Page excerpt:
• • •

Did you know that there was a difference between Yin and Restorative yoga? Both are beneficial for the body and mind. Each will help calm the nervous system but there are distinct differences in the body and how the body approaches the postures.

Understanding these two favorites at Joyful Yoga.

Let’s get right to the heart of the topic, Yin and Restorative, although they seem similar they are quite the opposite. When you practice both you begin to understand and feel how different they are.

Restoring the mind & body:

Restorative yoga supports the body in every way possible. One of the main focuses of restorative yoga is on the release of the body-mind tension and stress. Restorative yoga helps bring the nervous system into a relaxed state, where healing can begin deep within the system.

During a restorative practice yoga props are utilized to help support the body. As the body is supported by bolster(s), blanket(s), blocks and whatever else the studio might have on hand, the full weight of the body is held by the props.

Props are places under, around and over the body to help hold the body in the posture being experienced. The goal is a very gentle loving stretch. Some of the postures provide such a gentle stretch that one might not even feel it.

Restorative is a loving gentle practice and when paired with a sound bath, guided meditation or soothing music of any kind one can feel like they are resting in a dreamlike state.

Defining Yin in the world of yoga.

Yin Yoga helps us attend to the overlooked deeper layers of the body, heart, and mind. Yin Yoga has a challenging aspect, one that should be respected. Yin will take people outside their comfort zone and bring you where you may not have recently explored.

Yin Yoga is on the opposite side of the spectrum from Restorative, it is an actively held practice. Yin yoga’s primary focus is to hold deeper stretches longer, between 3-7 minutes. The longer hold of stretch based yoga postures is to give the connective tissue time to unload tension. The connective tissue in the body is comprised of the fascia, ligaments, and tendons. The approach might appear to be simple, but holding floor based stretching postures over several minutes can challenge one’s mind, body and breath. Without a doubt a Yin practice is and will be transformative.

Yin Yoga may be slow, but that doesn’t mean it’s easy. It can be a deep practice of presence, of surrender, and of showing up to do the deep work that needs to be done. Physically, depending on the posture, it can feel much more challenging than a faster-paced, more yang, practice. The physical discomfort that sets in after approximately 1 to 2 minutes in the pose is confronting. This discomfort, however unpleasant it can be, is necessary and contributes to the transformative effects of Yin Yoga on our connective tissue and fascia.

Yin Yoga also helps stimulate the parasympathetic nervous system, promoting relaxation helping calm the mind, with your attention focused on the breath.

At Joyful Yoga we bring a balance of Restorative and Yin to our signature Sacred Stretch class on Thursday evenings. The class begins by taking to the mat with a Yin practice and allowing the discomfort to surface. Focusing on the breath to move through what surfaces we can then experience the lusciousness of restorative postures. Savasana is always a magical experience after bringing the body through yin into restorative.

• • •

Prompt 1: Put the part of the records that opens with their first line and closes with the line containing "click(428, 476)" into a Markdown table with the columns No. and Line, one row per line, skipping blank lines and leaving out the pictures.

• • •

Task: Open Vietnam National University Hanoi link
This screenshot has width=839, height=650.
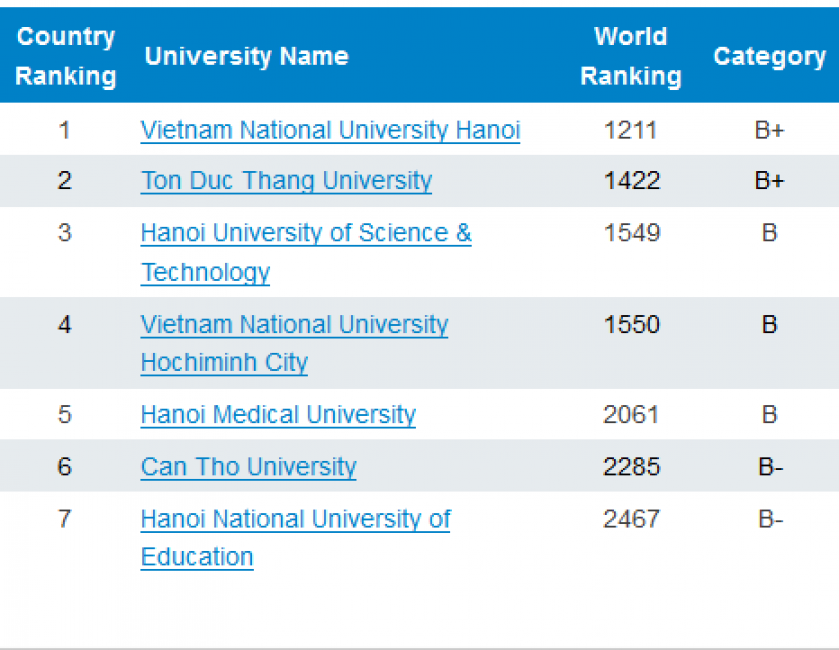Action: coord(330,130)
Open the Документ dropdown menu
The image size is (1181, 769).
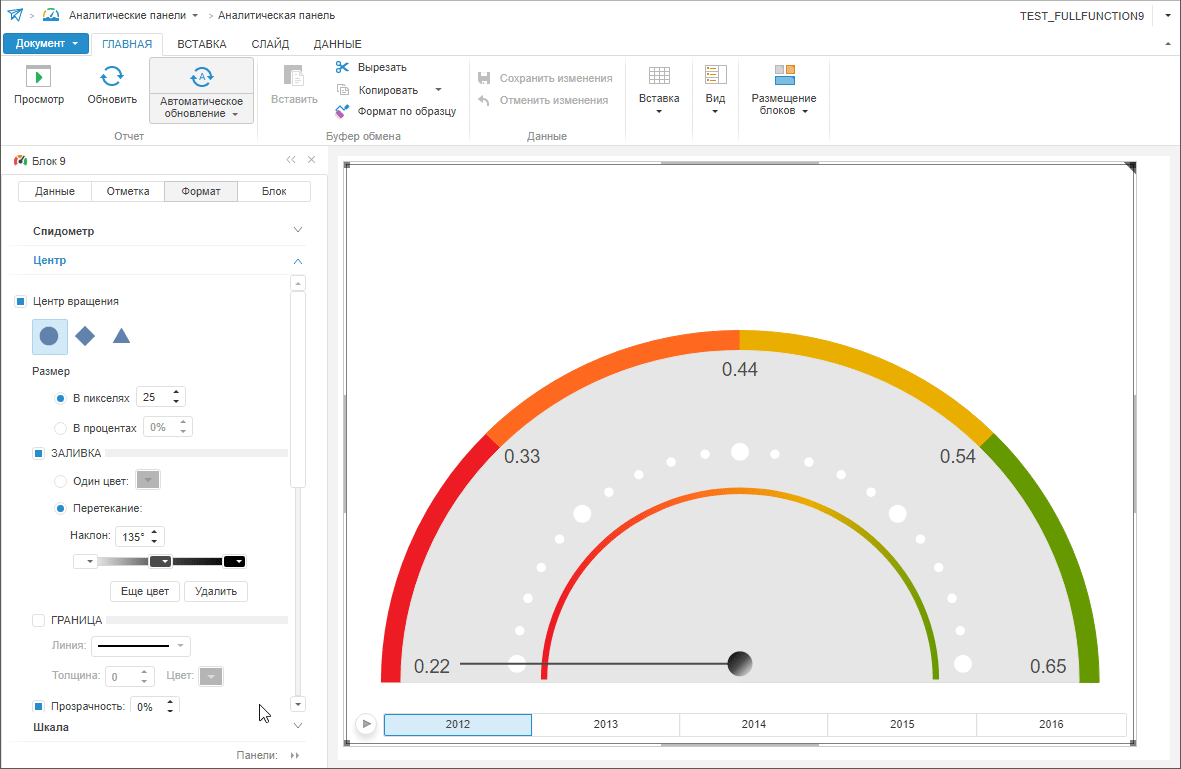click(x=46, y=44)
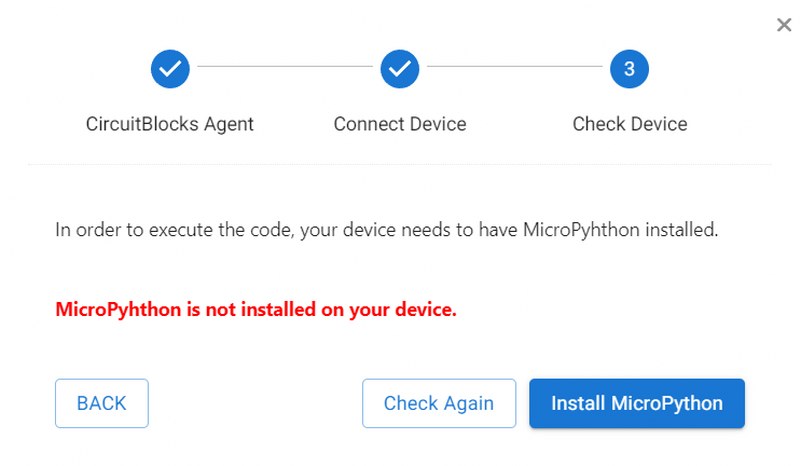Close the dialog with the X icon
Screen dimensions: 800x466
(784, 24)
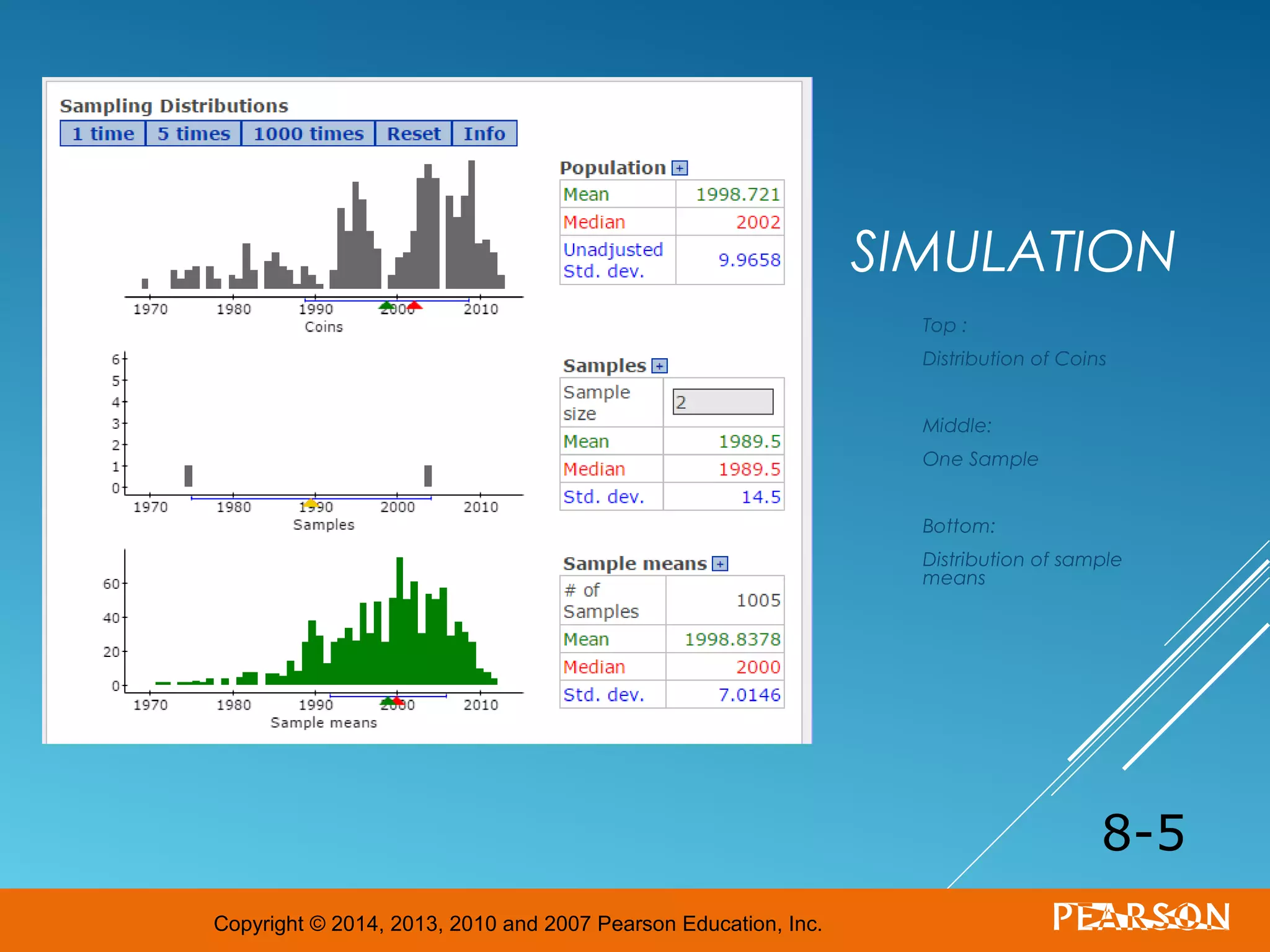Click right sample bar in Samples plot
The width and height of the screenshot is (1270, 952).
click(428, 476)

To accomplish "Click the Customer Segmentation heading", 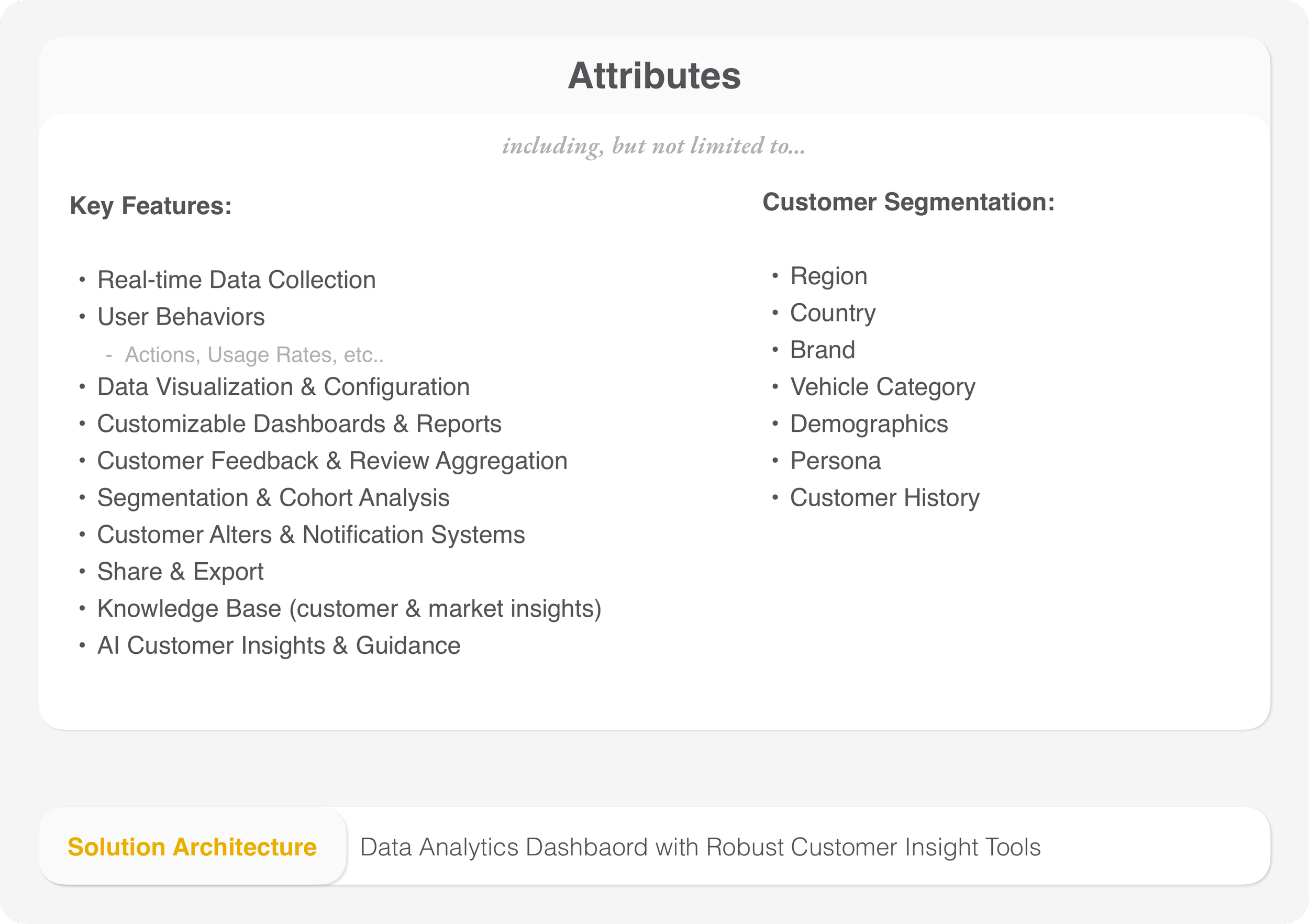I will coord(908,203).
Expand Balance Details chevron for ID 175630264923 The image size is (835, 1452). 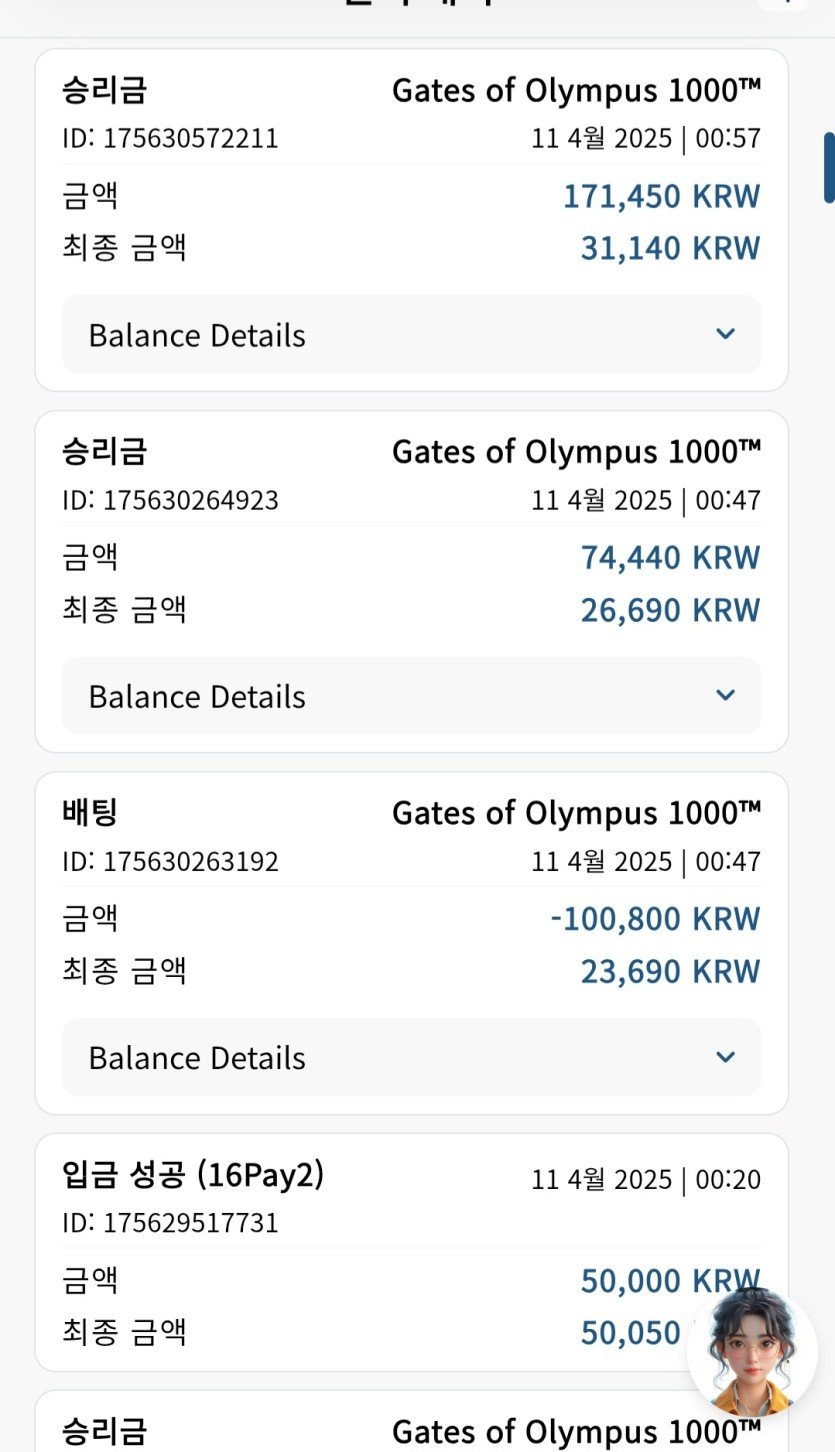click(726, 695)
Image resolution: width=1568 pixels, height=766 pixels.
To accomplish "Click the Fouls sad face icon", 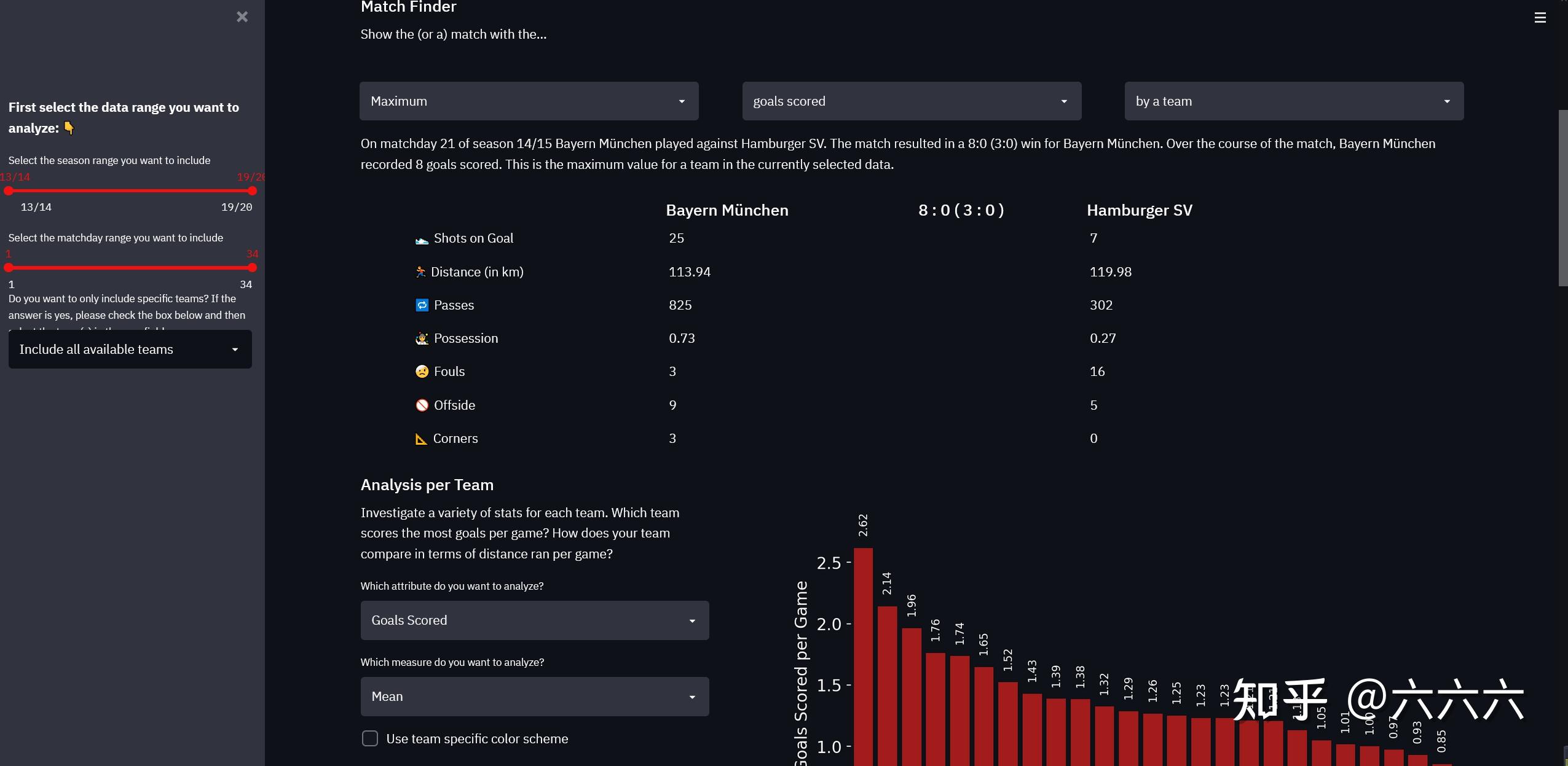I will point(422,372).
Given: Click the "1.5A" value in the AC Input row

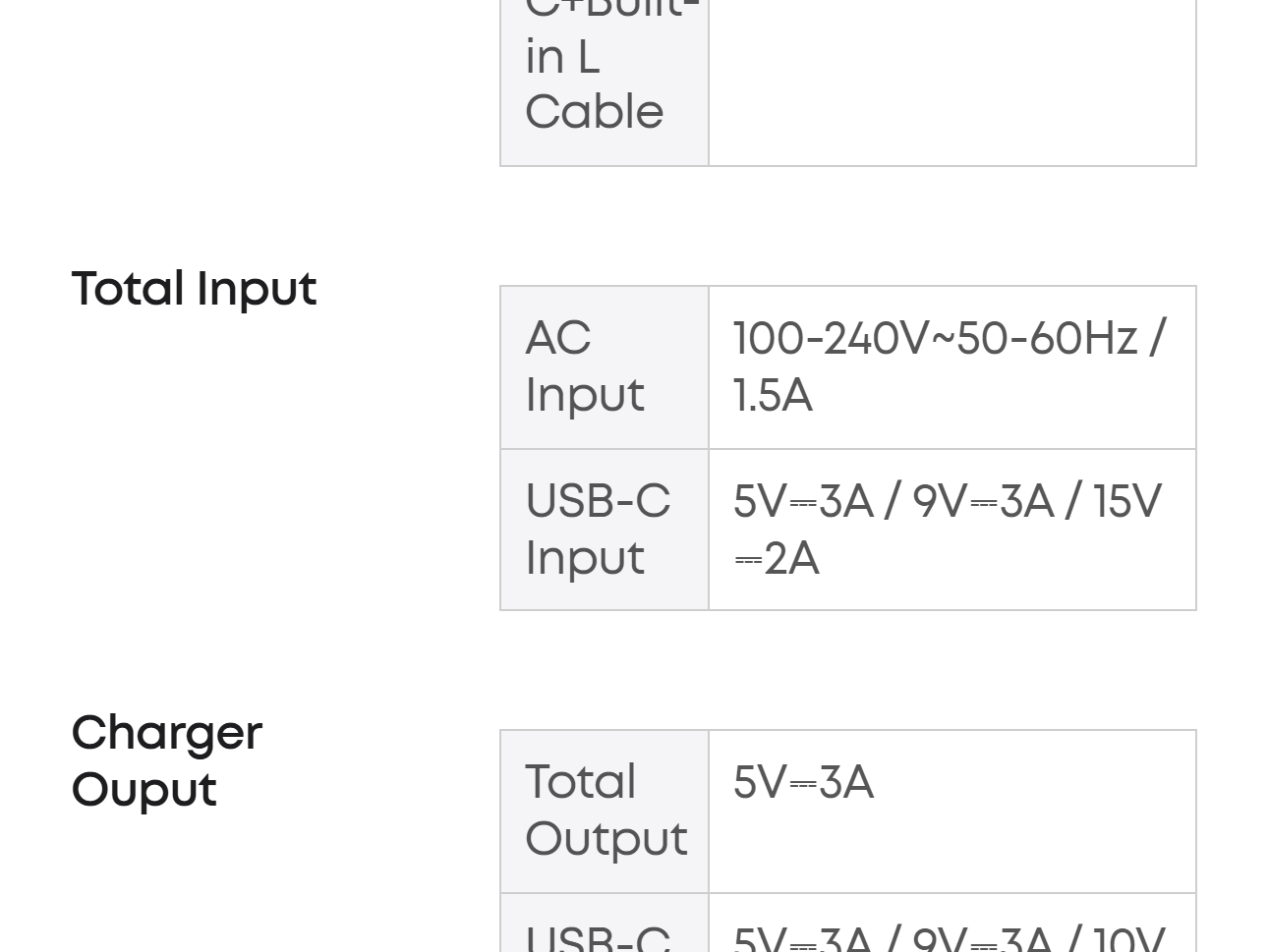Looking at the screenshot, I should click(x=773, y=396).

• • •

Prompt 2: From the text on Yin and Restorative yoga, transcribe the part that opens with the words "Props are places" and closes with "have recently explored.".

Full output 1:
| No. | Line |
|---|---|
| 1 | Task: Open Vietnam National University Hanoi link |
| 2 | This screenshot has width=839, height=650. |
| 3 | Action: coord(330,130) |
| 4 | Open the Документ dropdown menu |
| 5 | The image size is (1181, 769). |
| 6 | click(x=46, y=44) |
| 7 | Close the dialog with the X icon |
| 8 | Screen dimensions: 800x466 |
| 9 | (784, 24) |
| 10 | Click right sample bar in Samples plot |
| 11 | The width and height of the screenshot is (1270, 952). |
| 12 | click(428, 476) |

Full output 2:
Props are places under, around and over the body to help hold the body in the posture being experienced. The goal is a very gentle loving stretch. Some of the postures provide such a gentle stretch that one might not even feel it.

Restorative is a loving gentle practice and when paired with a sound bath, guided meditation or soothing music of any kind one can feel like they are resting in a dreamlike state.

Defining Yin in the world of yoga.

Yin Yoga helps us attend to the overlooked deeper layers of the body, heart, and mind. Yin Yoga has a challenging aspect, one that should be respected. Yin will take people outside their comfort zone and bring you where you may not have recently explored.